No, I disagree. How could there not be a drop in enthusiasm for African-Americans after voting in two elections for the first black President? Sorry, but any drop in turnout is very natural now that the President Obama is not on the ballot -- its not a negative reflection on him or Hillary.
Laurian
(2,593 posts)DURHAM D
(32,609 posts)+1000000000000
obamanut2012
(26,064 posts)UCmeNdc
(9,600 posts)For many Black people in the United States voting is really hard to do. There are many roadblocks that the GOP has constructed since 2012.
brush
(53,764 posts)There is no black apathy. Just google some of the polls. Trump is getting 0% of the African-American vote in many of them.

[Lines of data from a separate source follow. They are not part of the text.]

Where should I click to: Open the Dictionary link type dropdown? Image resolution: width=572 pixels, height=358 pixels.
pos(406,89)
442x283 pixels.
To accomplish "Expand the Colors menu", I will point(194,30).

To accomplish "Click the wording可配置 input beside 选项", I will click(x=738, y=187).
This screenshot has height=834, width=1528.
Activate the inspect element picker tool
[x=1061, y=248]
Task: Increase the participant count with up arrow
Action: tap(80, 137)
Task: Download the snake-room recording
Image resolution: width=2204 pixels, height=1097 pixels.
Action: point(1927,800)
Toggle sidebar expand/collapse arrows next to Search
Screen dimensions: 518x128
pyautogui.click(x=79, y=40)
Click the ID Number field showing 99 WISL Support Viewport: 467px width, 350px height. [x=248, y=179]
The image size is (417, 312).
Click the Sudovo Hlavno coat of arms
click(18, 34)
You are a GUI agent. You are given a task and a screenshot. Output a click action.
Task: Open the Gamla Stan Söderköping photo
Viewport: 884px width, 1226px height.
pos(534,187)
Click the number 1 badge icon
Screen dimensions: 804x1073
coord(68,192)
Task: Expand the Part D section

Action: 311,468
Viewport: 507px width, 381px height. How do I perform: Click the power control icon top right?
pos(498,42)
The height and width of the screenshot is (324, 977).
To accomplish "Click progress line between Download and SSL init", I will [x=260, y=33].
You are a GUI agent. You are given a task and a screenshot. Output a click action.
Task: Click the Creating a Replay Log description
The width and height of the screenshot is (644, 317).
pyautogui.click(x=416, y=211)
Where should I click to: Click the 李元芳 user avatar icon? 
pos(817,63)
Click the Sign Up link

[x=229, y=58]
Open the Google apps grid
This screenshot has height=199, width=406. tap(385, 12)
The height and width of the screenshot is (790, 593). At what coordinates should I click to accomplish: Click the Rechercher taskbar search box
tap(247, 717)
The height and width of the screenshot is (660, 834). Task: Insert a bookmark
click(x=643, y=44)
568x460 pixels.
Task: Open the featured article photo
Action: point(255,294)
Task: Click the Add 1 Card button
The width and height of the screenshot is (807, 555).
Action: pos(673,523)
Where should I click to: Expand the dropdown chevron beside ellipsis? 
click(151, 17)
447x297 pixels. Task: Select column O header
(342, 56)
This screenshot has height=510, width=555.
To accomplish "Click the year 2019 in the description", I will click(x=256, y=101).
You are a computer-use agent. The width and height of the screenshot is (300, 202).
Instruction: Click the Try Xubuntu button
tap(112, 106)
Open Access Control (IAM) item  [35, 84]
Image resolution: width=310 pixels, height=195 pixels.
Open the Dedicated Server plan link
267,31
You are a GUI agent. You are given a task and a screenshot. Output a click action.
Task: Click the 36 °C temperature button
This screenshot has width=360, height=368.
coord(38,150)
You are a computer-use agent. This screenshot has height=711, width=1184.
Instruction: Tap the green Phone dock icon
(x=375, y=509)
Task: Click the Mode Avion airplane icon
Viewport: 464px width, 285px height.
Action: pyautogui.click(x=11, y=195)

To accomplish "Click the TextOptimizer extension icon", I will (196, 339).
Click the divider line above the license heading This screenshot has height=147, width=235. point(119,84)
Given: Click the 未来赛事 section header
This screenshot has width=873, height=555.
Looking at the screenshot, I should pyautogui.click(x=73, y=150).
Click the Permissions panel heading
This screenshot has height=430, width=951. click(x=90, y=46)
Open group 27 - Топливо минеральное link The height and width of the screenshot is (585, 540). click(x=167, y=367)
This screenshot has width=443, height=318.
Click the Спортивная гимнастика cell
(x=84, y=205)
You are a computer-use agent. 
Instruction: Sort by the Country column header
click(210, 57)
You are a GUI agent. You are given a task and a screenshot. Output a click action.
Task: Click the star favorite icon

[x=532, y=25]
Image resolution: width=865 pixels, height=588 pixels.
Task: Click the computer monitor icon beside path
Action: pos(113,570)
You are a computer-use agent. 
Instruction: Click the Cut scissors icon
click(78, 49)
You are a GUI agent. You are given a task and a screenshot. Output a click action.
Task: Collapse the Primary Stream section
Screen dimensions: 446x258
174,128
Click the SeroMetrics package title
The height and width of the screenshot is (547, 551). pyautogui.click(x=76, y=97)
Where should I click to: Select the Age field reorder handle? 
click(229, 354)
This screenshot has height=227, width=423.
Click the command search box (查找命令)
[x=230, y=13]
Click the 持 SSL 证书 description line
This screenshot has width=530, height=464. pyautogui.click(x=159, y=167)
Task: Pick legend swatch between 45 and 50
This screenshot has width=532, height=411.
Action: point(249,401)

This "black turn out low" is just a meme spread by lazy pundits and journalists who hear it and repeat it without doing any research. If they did they would know that repugs have thrown as many obstacles in the way of black voters that they could think of legally, and in some cases, illegally.
It won't work. Early voting percentages may have started off down from 2012 because of these dirty tricks but the totals are being made up and will continue to climb through to election day.
It's a false repug talking point. No self-respecting AA will be caught dead voting for Trump. And I happen to be one of them.
I registered voters, canvassed and phone banked and AA voters are very enthusiastic and let me know straight out they were certain to vote and Hillary was who they were going to vote for.
spooky3
(34,429 posts)based on extrapolating from questionable anecdotes.
I've lived in the DC metro for nearly 20 years. Sadly, there have always been beggars and homeless people, of all races, ages, etc. Many have mental illness; many may be hopeless. I'm not sure that is different. I don't see what voting has to do with the author's observation, and it seems racist to me that he is drawing inferences about how blacks feel and how they may decline to vote based on his questionable observations. Why not say the same thing about whites?
BumRushDaShow
(128,753 posts)and is apparently attempting to dog-whistle associate their "untouchables" with AAs here in the U.S. :facepalm"
book_worm
(15,951 posts)redwitch
(14,944 posts)Try finding something positive to share. Please.